Woody debris is recognized as an important habitat structure within riverine ecosystems, yet we know very little about its role in large floodplain rivers such as the Upper Mississippi River. Despite its ecological importance, wood has historically been removed from culturally significant bodies of water for navigational and recreation purposes. Defining the ecological role of wood in large floodplain rivers is an important step towards developing better conservation, restoration, and management practices. The objective of this study is to identify patterns in the distribution of shoreline large woody debris in the UMR Pool 8. I surveyed 50 shoreline sites, 25 main channel and 25 side channel, for wood larger than one meter in length. Data analyzed from these sites suggests evidence for differing sources of wood between channel types. Within the main channel it appears that trans-location of wood occurs at a higher rate while side channels rely more heavily on local deposition of, highlighting the importance of riparian habitat and the floodplain forest as an important source of wood. This study as presented provides methods and evidence that more specific, more widespread, or repeated monitoring of wood within the UMR channels may produce results with significant ecological implications.



P-10: Assessing Stream Temperature Impacts of Riparian Thinning Ben Sellers, Eric Booth, Caroline Gottschalk-Druschke, UW Madison


Water temperature is one of the most important variables in stream ecosystems driving biogeochemical processes, metabolic activity for various biota, and water quality. Enhancing our understanding and ability to estimate changes in stream temperature in response to changes in stream and land management and climate is imperative for better management of these valuable ecosystems.

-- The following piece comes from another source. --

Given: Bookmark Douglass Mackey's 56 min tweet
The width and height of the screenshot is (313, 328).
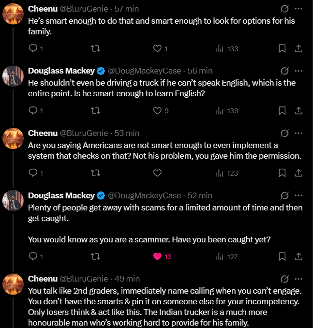Looking at the screenshot, I should [x=282, y=111].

We present a monitoring framework that captures not only changes in stream temperature following a stream restoration project but also the major drivers of stream temperature such as shading and channel geometry. This research aims to give an example of the application and benefit of cutting edge monitoring techniques and tools to restoration projects in the Driftless Area and offer a framework of continuous systematic restoration monitoring. These data are also useful for creating a model to predict stream temperature response to restoration. Our preliminary data (2 years pre, 1 year post restoration) show a heating trend after restoration, which we hypothesize results from an increase in direct solar radiation resulting from removal of the riparian canopy. While this trend is concerning, we anticipate a narrowing and deepening of the channel as a result of a change from trees to grass cover and artificially sloped banks, which may reverse the warming trend.